EXERCISE DESCRIPTION ▸ All that should be output is the block of lines below from the line with "Glenn M. Vernon lecture (61, 150)" to the line with "In The News (18, 515)", both included, exactly as written.

[Dataset entries]
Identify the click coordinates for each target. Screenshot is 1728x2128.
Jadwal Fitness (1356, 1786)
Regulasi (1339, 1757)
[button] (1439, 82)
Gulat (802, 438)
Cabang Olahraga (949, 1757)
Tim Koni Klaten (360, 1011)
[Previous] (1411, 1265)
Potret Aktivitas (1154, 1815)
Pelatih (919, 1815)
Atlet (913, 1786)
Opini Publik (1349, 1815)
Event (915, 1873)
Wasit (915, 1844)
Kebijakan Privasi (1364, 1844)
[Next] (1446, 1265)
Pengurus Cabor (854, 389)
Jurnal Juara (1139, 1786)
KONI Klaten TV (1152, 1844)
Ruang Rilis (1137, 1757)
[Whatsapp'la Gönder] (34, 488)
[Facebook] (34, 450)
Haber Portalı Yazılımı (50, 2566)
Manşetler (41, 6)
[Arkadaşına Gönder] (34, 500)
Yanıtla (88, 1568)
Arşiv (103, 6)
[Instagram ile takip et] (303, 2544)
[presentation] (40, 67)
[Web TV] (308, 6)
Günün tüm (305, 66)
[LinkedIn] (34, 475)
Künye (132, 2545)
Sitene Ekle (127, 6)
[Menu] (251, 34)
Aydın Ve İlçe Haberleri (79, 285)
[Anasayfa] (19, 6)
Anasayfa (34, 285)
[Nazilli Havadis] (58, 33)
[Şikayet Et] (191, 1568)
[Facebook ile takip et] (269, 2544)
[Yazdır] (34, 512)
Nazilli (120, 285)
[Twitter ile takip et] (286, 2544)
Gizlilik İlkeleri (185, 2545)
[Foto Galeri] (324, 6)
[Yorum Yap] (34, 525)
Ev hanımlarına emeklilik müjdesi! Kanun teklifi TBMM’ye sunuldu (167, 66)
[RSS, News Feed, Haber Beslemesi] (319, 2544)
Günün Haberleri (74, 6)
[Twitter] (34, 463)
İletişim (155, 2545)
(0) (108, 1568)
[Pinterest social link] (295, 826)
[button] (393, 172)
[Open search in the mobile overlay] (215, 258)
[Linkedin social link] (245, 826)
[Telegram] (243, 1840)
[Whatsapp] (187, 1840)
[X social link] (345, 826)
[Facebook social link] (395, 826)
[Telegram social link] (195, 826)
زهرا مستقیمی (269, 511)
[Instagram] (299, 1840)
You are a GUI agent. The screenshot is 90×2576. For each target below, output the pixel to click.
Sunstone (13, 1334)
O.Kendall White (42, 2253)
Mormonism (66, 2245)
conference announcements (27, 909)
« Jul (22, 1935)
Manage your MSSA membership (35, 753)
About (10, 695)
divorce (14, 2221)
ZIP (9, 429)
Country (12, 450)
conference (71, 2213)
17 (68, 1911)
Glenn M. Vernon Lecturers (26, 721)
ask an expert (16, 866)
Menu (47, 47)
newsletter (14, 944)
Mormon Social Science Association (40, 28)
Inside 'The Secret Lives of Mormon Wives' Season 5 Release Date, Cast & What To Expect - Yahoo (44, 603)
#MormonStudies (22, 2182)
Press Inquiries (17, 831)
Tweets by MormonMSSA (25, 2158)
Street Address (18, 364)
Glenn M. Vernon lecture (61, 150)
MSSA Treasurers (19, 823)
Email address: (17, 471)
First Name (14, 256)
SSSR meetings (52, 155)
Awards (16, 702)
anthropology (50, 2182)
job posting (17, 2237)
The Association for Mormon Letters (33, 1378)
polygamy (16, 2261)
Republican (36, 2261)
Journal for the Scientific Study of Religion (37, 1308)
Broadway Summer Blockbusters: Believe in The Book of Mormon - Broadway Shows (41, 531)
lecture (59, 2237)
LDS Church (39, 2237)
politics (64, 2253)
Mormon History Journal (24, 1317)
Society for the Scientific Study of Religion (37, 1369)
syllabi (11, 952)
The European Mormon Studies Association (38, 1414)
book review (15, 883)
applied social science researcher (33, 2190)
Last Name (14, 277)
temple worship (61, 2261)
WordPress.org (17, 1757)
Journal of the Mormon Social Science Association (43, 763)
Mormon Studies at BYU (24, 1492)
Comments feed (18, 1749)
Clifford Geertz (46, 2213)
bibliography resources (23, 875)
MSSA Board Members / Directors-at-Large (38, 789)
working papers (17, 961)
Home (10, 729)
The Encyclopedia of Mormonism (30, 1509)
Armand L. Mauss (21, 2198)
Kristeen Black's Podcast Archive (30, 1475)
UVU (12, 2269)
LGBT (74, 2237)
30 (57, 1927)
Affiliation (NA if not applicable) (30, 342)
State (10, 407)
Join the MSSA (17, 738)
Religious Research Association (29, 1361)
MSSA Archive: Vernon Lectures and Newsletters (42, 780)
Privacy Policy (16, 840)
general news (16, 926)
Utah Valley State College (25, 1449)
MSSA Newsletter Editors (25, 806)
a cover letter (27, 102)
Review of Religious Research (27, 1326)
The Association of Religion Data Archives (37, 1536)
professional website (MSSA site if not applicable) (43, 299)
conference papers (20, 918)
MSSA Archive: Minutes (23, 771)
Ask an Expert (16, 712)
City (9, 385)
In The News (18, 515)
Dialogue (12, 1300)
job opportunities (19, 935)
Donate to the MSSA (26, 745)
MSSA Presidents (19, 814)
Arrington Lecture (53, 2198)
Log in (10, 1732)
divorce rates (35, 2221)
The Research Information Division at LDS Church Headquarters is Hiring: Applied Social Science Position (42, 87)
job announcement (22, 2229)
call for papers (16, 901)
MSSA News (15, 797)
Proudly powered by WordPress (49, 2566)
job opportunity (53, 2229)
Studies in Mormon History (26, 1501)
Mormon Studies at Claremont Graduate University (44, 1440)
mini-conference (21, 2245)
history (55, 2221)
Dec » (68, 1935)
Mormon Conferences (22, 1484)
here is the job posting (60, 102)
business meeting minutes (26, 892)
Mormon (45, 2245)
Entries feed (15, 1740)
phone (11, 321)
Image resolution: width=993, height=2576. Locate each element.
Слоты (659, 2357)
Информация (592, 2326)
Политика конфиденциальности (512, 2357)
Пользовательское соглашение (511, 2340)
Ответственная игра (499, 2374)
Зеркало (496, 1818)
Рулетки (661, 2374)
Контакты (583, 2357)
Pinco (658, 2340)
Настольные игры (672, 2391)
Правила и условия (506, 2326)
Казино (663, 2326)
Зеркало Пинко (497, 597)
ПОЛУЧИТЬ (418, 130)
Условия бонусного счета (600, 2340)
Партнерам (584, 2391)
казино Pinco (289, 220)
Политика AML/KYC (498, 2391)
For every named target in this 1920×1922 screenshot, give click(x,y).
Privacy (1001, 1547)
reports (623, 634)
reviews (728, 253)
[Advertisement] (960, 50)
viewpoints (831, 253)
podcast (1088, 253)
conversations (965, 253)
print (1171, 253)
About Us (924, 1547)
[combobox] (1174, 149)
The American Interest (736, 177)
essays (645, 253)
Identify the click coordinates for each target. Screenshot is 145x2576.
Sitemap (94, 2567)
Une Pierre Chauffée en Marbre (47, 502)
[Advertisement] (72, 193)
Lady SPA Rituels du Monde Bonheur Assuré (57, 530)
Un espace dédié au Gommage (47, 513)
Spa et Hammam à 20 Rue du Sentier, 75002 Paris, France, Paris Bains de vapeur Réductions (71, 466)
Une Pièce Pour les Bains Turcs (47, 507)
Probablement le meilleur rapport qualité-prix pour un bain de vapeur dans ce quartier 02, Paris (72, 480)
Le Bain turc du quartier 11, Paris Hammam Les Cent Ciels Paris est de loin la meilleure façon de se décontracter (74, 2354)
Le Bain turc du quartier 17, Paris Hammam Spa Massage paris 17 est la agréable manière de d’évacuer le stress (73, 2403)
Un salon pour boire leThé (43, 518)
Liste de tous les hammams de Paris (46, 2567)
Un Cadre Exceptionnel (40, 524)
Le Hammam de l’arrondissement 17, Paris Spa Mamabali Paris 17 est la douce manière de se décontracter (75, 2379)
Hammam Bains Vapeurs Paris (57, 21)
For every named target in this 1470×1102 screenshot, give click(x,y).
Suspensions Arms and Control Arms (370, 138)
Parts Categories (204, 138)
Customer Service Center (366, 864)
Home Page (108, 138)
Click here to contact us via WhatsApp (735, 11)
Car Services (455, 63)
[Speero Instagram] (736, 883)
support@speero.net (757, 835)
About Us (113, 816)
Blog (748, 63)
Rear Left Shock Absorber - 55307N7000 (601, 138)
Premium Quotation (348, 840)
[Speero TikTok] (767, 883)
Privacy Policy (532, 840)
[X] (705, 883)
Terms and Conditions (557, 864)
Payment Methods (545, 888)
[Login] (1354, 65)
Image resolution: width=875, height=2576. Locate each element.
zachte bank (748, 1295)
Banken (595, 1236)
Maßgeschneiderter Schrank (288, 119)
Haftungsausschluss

EXERCISE RESPONSE ▸
Glenn M. Vernon lecture (61, 150)
MSSA Treasurers (19, 823)
Email address: (17, 471)
First Name (14, 256)
SSSR meetings (52, 155)
Awards (16, 702)
anthropology (50, 2182)
job posting (17, 2237)
The Association for Mormon Letters (33, 1378)
polygamy (16, 2261)
Republican (36, 2261)
Journal for the Scientific Study of Religion (37, 1308)
Broadway Summer Blockbusters: Believe in The Book of Mormon - Broadway Shows (41, 531)
lecture (59, 2237)
LDS Church (39, 2237)
politics (64, 2253)
Mormon History Journal (24, 1317)
Society for the Scientific Study of Religion (37, 1369)
syllabi (11, 952)
The European Mormon Studies Association (38, 1414)
book review (15, 883)
applied social science researcher (33, 2190)
Last Name (14, 277)
temple worship (61, 2261)
WordPress.org (17, 1757)
Journal of the Mormon Social Science Association (43, 763)
Mormon Studies at BYU (24, 1492)
Comments feed (18, 1749)
Clifford Geertz (46, 2213)
bibliography resources (23, 875)
MSSA Board Members / Directors-at-Large (38, 789)
working papers (17, 961)
Home (10, 729)
The Encyclopedia of Mormonism (30, 1509)
Armand L. Mauss (21, 2198)
Kristeen Black's Podcast Archive (30, 1475)
UVU (12, 2269)
LGBT (74, 2237)
30 (57, 1927)
Affiliation (NA if not applicable) (30, 342)
State (10, 407)
Join the MSSA (17, 738)
Religious Research Association (29, 1361)
MSSA Archive: Vernon Lectures and Newsletters (42, 780)
Privacy Policy (16, 840)
general news (16, 926)
Utah Valley State College (25, 1449)
MSSA Newsletter Editors (25, 806)
a cover letter (27, 102)
Review of Religious Research (27, 1326)
The Association of Religion Data Archives (37, 1536)
professional website (MSSA site if not applicable) (43, 299)
conference papers (20, 918)
MSSA Archive: Minutes (23, 771)
Ask an Expert (16, 712)
City (9, 385)
In The News (18, 515)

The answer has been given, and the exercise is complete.